Dawson can see himself wearing Blue Jays' cleats
By: Mark Staniusz
DUNEDIN, Fla. — For Toronto Blue Jays prospect Shane Dawson, change is good.
Dawson, was drafted by the Jays in the 17th round in 2012. Going into his fifth-year of spring training, some of the practices ushered in by new management have the left-handed pitcher optimistic about the road ahead.
“With the change in front office there have been some things that I have noticed that I really like,” said Dawson. “The 1-on-1 meetings, with goal-setting and planning your season, figuring out what I need to do to stay healthy.
“I really like the atmosphere. I’m excited to see how this year goes.”
Though the Drayton Valley, Alta., native has high praise for the new regime, he respects how the club operated in the past. He simply appreciates what change can often bring to an organization.
“You know a lot of the management that are now gone have been here a million times and they know how they want things done,” Dawson said. “Sometimes it’s nice to get a fresh start with different people within the organization.
“But the people that stayed are the same guys, great coaches.”
In 2013, doctors discovered he was born without an infraspinatus, one of four rotator cuff muscles. It turns out he could pitch without it.
In 2015, playing for the class-A Lansing Lugnuts, Dawson was named a Midwest League All-Star and was selected to represent Canada in the Pan American Games where he won a gold medal.

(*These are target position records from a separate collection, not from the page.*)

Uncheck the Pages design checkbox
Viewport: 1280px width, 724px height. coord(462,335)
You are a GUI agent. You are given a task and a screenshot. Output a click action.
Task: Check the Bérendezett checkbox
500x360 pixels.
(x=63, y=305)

Most Canadians were enthralled by the Jays’ playoff success this past fall, but being a part of the organization made the 6-foot-1 Dawson watch with extra attention.
He has a tradition of traveling each off-season, and this past year he made an effort to include watching the post-season run while on the road through British Columbia.
“If they were playing when I was on the road we would stop at a bar. Seeing guys I used to go to spring training with, seeing them on television going for the American League Championship Series, it’s really exciting,” Dawson said.
“You get into a habit of seeing yourself in their shoes.”